“New” Study on HS Athletics Same Old Activist Bunk
A report alleging widespread disparities in athletic opportunities offered to boys and girls in high schools across the country is not a serious policy document worthy of any close consideration but just another iteration of activist groups’ efforts to scare parents, cozy up to Department of Education and drag the three-part test — a law only designed and intended for intercollegiate athletics — into high schools. If the research is believed (it shouldn’t — the statistics and analytical measurements are questionable) and if the recommendations are followed (better to disregard them), doomed days lie ahead for the millions of high school boys whose teams will be dropped in the quest to maintain equal numbers of male and female athletes.
“The Decade of Decline: Gender Equity in High School Sports” is written by a cadre of special interest groups that make up the gender quota crowd — the SHARP Center (formed by the Women’s Sports Foundation (WSF) and the University of Michigan’s School of Kinesiology and Institute for Research on Women & Gender), Center for Research on Physical Activity, Sport & Health and the National Women’s Law Center (NWLC). The “consultative energy and scholarly insights” of people like Donna Lopiano and Ellen Staurowsky, also shaped the findings. However, they are not impartial outside authorities but part of the lucrative cottage industry of Title IX consultants who stay in business by parroting the talking points of activist groups.

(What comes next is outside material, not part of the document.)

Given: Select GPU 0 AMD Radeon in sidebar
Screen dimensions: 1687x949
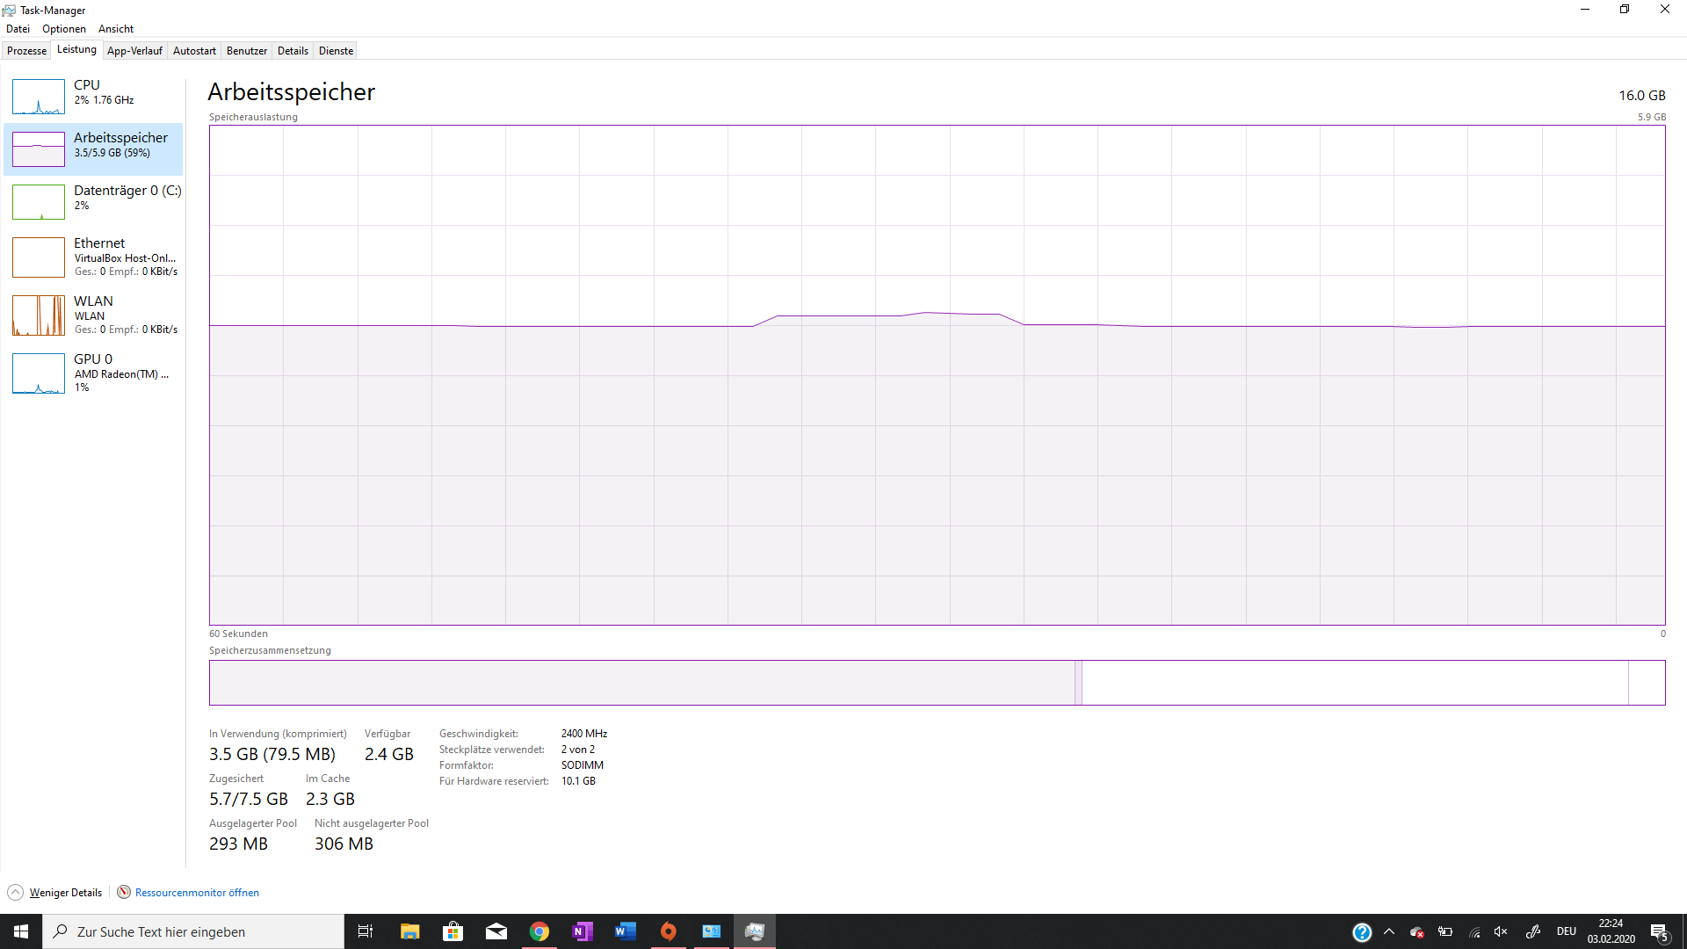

It is risky trusting the study’s authors to guide local school districts, influence the Department of Education and protect the needs of high school students. They don’t have the best interests of students in mind when they favor championing their agendas and building their organizations’ reputations over making sure that their policy prescriptions — namely enforcing equal numbers of male and female athletes and threatening school districts with costly litigation — don’t cause deep-seated, often irreversible harms to the students.
Unfortunately, by purposefully denying that the three-part test is only for intercollegiate athletics, and that the implementation of said test via proportionality has already generated tremendous consequences in colleges and universities nationwide, these groups are only increasing the negative impact on our young student-athletes.